EXCERPT: Begin

Modern representative democracy was invented in Philadelphia in 1787. The premise was that competent people with a stake in society (i.e. males, white, not slaves, usually with some degree of wealth) should be in charge. However, unlike the model democracy of ancient Athens (also limited to males, not slaves) there were too many of them and they were spread out over too big an area to get together in one place to sort things out on a regular basis. Over the following two hundred years, the number of such males increased, Blacks and women were included and wide-spread education enhanced the capabilities of voters to understand the issues which they charged their representatives to resolve. We have now come to the point where we accept that every adult has a recognizable stake that needs to be represented.
The Founding Fathers believed that a close connection between the people and their representatives was essential. Debates at the Constitutional Convention looked to ratios of one representative to 30,000-50,000 people. With the growth of the population, the average congressional district (2020 census) now has over 760,000 people. By contrast, only California and Texas have larger state legislative districts (State Senate districts are almost a million people and over 800k, respectively), but most have a lower house members representing fewer than 50,000 people. Similarly, on a world-wide basis, only India has larger districts (2.2M/seat) than the US House.
Among the many problems with our current system is that representatives hardly know anybody (other than wealthy donors) in their districts. Another problem is that with the demands of being “on-site” in Washington, they can’t spend all that much time in their districts (yes, even Congresspeople should get vacations (other than to Cancun)). Finally, with the size of districts, it costs a lot of money to run, so members have to spend a disproportionate amount of time fundraising for re-election.
The idea of representation is important. I’m not great fan of plebiscitary democracy on any sort of on-going basis. Issues are complex and need more focused attention than almost all folks have the time/education for. Still, in one essential way, I’d like to go back to where we were in the 18C. One representative for every 40,000 people. A House of Representatives of just over 8,000 members. And, most of the time, they would live and work in their districts; conducting most votes and hearings and meetings remotely.

EXCERPT: End
RECORDS SUPPLIED: Begin

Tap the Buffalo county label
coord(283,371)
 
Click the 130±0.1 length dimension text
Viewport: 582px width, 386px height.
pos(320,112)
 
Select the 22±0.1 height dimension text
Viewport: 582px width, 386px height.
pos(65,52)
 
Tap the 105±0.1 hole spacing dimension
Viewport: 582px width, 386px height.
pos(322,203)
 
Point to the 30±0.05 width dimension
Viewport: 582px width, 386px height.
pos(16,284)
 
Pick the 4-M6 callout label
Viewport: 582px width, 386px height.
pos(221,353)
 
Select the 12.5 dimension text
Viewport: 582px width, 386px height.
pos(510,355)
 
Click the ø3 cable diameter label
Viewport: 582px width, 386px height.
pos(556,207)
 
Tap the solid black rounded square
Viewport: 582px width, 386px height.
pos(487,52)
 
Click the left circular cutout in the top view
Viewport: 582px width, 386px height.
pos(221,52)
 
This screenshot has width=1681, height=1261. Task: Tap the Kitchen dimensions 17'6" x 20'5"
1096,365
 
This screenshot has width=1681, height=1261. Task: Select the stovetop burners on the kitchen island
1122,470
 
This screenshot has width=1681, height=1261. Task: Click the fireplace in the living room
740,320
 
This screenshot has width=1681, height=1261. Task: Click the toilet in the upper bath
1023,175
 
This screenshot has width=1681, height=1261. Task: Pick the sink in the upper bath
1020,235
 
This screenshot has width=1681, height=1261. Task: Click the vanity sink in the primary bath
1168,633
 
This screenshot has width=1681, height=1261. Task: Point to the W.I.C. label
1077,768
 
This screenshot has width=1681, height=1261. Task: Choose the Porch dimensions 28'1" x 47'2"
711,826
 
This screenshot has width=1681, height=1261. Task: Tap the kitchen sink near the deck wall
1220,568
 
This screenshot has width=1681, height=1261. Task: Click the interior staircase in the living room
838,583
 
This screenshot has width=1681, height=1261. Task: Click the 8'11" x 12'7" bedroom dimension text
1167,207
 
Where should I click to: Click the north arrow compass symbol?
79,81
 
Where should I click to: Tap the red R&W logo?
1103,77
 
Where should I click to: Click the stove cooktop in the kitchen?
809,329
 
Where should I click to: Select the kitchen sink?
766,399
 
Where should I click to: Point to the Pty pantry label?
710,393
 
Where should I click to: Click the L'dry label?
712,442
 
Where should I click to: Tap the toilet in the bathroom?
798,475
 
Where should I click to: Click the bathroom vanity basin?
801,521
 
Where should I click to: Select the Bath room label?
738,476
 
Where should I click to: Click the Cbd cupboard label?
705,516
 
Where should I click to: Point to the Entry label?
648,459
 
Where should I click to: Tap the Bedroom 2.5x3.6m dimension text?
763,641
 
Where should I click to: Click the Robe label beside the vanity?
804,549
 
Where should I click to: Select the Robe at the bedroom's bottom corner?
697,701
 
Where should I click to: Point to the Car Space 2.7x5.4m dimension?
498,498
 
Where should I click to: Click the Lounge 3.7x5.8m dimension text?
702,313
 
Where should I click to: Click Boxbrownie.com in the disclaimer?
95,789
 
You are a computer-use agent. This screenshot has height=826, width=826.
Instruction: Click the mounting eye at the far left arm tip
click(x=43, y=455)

RECORDS SUPPLIED: End

• AIM OF THE TASK
Reproduce the essay on congressional representation word for word, everything from "Modern representative democracy" down to "to be represented.". Rely on the essay alone.

• TASK RESULT
Modern representative democracy was invented in Philadelphia in 1787. The premise was that competent people with a stake in society (i.e. males, white, not slaves, usually with some degree of wealth) should be in charge. However, unlike the model democracy of ancient Athens (also limited to males, not slaves) there were too many of them and they were spread out over too big an area to get together in one place to sort things out on a regular basis. Over the following two hundred years, the number of such males increased, Blacks and women were included and wide-spread education enhanced the capabilities of voters to understand the issues which they charged their representatives to resolve. We have now come to the point where we accept that every adult has a recognizable stake that needs to be represented.